Entries contained in a dataset:
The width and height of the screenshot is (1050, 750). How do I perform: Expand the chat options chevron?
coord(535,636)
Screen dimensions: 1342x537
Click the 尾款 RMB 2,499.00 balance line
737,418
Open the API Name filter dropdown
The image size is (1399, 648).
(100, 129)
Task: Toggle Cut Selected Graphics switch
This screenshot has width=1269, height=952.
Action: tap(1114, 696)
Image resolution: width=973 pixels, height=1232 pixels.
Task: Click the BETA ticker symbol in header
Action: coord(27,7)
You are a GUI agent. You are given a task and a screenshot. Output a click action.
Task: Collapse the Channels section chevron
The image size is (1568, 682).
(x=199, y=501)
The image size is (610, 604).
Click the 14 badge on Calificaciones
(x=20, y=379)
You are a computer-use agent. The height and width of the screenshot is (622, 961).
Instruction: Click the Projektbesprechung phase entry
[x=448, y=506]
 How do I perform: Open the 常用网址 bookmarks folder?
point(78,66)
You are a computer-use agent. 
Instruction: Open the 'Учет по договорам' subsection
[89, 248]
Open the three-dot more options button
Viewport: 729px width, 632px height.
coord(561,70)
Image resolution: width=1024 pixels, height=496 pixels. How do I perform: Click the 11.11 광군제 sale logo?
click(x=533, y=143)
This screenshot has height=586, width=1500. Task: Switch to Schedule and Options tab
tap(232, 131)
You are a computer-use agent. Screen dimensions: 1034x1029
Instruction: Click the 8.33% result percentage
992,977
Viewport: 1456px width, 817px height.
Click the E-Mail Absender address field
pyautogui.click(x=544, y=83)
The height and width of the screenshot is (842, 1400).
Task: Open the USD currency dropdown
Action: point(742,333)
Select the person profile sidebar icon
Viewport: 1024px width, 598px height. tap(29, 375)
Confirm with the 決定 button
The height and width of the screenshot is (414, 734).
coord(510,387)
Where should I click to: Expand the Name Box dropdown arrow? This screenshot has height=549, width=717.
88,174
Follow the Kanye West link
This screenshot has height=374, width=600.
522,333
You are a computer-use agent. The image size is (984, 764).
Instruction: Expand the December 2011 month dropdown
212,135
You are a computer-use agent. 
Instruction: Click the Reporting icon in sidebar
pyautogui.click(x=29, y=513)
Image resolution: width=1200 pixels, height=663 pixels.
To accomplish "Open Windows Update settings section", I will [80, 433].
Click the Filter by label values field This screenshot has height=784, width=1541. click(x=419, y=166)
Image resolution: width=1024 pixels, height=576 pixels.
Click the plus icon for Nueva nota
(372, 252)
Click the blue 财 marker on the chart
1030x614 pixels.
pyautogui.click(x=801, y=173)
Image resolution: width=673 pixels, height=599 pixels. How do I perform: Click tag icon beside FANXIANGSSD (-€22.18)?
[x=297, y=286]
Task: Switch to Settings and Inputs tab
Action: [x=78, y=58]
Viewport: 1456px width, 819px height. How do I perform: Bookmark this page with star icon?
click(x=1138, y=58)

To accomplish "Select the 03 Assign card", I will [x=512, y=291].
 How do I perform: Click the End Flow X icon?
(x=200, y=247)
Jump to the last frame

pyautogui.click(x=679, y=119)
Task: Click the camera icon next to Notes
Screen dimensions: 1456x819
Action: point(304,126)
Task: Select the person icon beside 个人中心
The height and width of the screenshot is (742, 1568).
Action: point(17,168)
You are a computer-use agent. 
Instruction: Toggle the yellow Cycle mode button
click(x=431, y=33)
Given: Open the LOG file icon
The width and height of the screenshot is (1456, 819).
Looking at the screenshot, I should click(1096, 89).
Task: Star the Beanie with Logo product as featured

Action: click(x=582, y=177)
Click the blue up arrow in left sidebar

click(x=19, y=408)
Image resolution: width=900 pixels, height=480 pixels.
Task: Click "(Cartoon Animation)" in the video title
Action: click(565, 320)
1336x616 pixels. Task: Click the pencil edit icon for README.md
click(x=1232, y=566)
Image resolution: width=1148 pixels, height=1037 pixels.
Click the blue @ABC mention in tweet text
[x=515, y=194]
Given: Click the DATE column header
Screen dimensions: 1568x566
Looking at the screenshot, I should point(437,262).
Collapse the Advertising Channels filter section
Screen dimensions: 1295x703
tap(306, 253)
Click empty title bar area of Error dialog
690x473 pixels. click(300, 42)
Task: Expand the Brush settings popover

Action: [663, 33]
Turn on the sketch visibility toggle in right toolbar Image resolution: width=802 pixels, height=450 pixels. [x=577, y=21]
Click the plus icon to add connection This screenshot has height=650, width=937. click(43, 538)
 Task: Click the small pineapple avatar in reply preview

**SET TASK**
Turn every line of the entries above into a JSON list of strings, one string per line, leaving out blank lines.

**RESULT OF THIS EXERCISE**
[
  "The width and height of the screenshot is (1050, 750). How do I perform: Expand the chat options chevron?",
  "coord(535,636)",
  "Screen dimensions: 1342x537",
  "Click the 尾款 RMB 2,499.00 balance line",
  "737,418",
  "Open the API Name filter dropdown",
  "The image size is (1399, 648).",
  "(100, 129)",
  "Task: Toggle Cut Selected Graphics switch",
  "This screenshot has width=1269, height=952.",
  "Action: tap(1114, 696)",
  "Image resolution: width=973 pixels, height=1232 pixels.",
  "Task: Click the BETA ticker symbol in header",
  "Action: coord(27,7)",
  "You are a GUI agent. You are given a task and a screenshot. Output a click action.",
  "Task: Collapse the Channels section chevron",
  "The image size is (1568, 682).",
  "(x=199, y=501)",
  "The image size is (610, 604).",
  "Click the 14 badge on Calificaciones",
  "(x=20, y=379)",
  "You are a computer-use agent. The height and width of the screenshot is (622, 961).",
  "Instruction: Click the Projektbesprechung phase entry",
  "[x=448, y=506]",
  " How do I perform: Open the 常用网址 bookmarks folder?",
  "point(78,66)",
  "You are a computer-use agent. ",
  "Instruction: Open the 'Учет по договорам' subsection",
  "[89, 248]",
  "Open the three-dot more options button",
  "Viewport: 729px width, 632px height.",
  "coord(561,70)",
  "Image resolution: width=1024 pixels, height=496 pixels. How do I perform: Click the 11.11 광군제 sale logo?",
  "click(x=533, y=143)",
  "This screenshot has height=586, width=1500. Task: Switch to Schedule and Options tab",
  "tap(232, 131)",
  "You are a computer-use agent. Screen dimensions: 1034x1029",
  "Instruction: Click the 8.33% result percentage",
  "992,977",
  "Viewport: 1456px width, 817px height.",
  "Click the E-Mail Absender address field",
  "pyautogui.click(x=544, y=83)",
  "The height and width of the screenshot is (842, 1400).",
  "Task: Open the USD currency dropdown",
  "Action: point(742,333)",
  "Select the person profile sidebar icon",
  "Viewport: 1024px width, 598px height. tap(29, 375)",
  "Confirm with the 決定 button",
  "The height and width of the screenshot is (414, 734).",
  "coord(510,387)",
  "Where should I click to: Expand the Name Box dropdown arrow? This screenshot has height=549, width=717.",
  "88,174",
  "Follow the Kanye West link",
  "This screenshot has height=374, width=600.",
  "522,333",
  "You are a computer-use agent. The image size is (984, 764).",
  "Instruction: Expand the December 2011 month dropdown",
  "212,135",
  "You are a computer-use agent. ",
  "Instruction: Click the Reporting icon in sidebar",
  "pyautogui.click(x=29, y=513)",
  "Image resolution: width=1200 pixels, height=663 pixels.",
  "To accomplish \"Open Windows Update settings section\", I will [80, 433].",
  "Click the Filter by label values field This screenshot has height=784, width=1541. click(x=419, y=166)",
  "Image resolution: width=1024 pixels, height=576 pixels.",
  "Click the plus icon for Nueva nota",
  "(372, 252)",
  "Click the blue 财 marker on the chart",
  "1030x614 pixels.",
  "pyautogui.click(x=801, y=173)",
  "Image resolution: width=673 pixels, height=599 pixels. How do I perform: Click tag icon beside FANXIANGSSD (-€22.18)?",
  "[x=297, y=286]",
  "Task: Switch to Settings and Inputs tab",
  "Action: [x=78, y=58]",
  "Viewport: 1456px width, 819px height. How do I perform: Bookmark this page with star icon?",
  "click(x=1138, y=58)",
  "To accomplish \"Select the 03 Assign card\", I will [x=512, y=291].",
  " How do I perform: Click the End Flow X icon?",
  "(x=200, y=247)",
  "Jump to the last frame",
  "pyautogui.click(x=679, y=119)",
  "Task: Click the camera icon next to Notes",
  "Screen dimensions: 1456x819",
  "Action: point(304,126)",
  "Task: Select the person icon beside 个人中心",
  "The height and width of the screenshot is (742, 1568).",
  "Action: point(17,168)",
  "You are a computer-use agent. ",
  "Instruction: Toggle the yellow Cycle mode button",
  "click(x=431, y=33)",
  "Given: Open the LOG file icon",
  "The width and height of the screenshot is (1456, 819).",
  "Looking at the screenshot, I should click(1096, 89).",
  "Task: Star the Beanie with Logo product as featured",
  "Action: click(x=582, y=177)",
  "Click the blue up arrow in left sidebar",
  "click(x=19, y=408)",
  "Image resolution: width=900 pixels, height=480 pixels.",
  "Task: Click \"(Cartoon Animation)\" in the video title",
  "Action: click(565, 320)",
  "1336x616 pixels. Task: Click the pencil edit icon for README.md",
  "click(x=1232, y=566)",
  "Image resolution: width=1148 pixels, height=1037 pixels.",
  "Click the blue @ABC mention in tweet text",
  "[x=515, y=194]",
  "Given: Click the DATE column header",
  "Screen dimensions: 1568x566",
  "Looking at the screenshot, I should point(437,262).",
  "Collapse the Advertising Channels filter section",
  "Screen dimensions: 1295x703",
  "tap(306, 253)",
  "Click empty title bar area of Error dialog",
  "690x473 pixels. click(300, 42)",
  "Task: Expand the Brush settings popover",
  "Action: [663, 33]",
  "Turn on the sketch visibility toggle in right toolbar Image resolution: width=802 pixels, height=450 pixels. [x=577, y=21]",
  "Click the plus icon to add connection This screenshot has height=650, width=937. click(43, 538)",
  " Task: Click the small pineapple avatar in reply preview"
]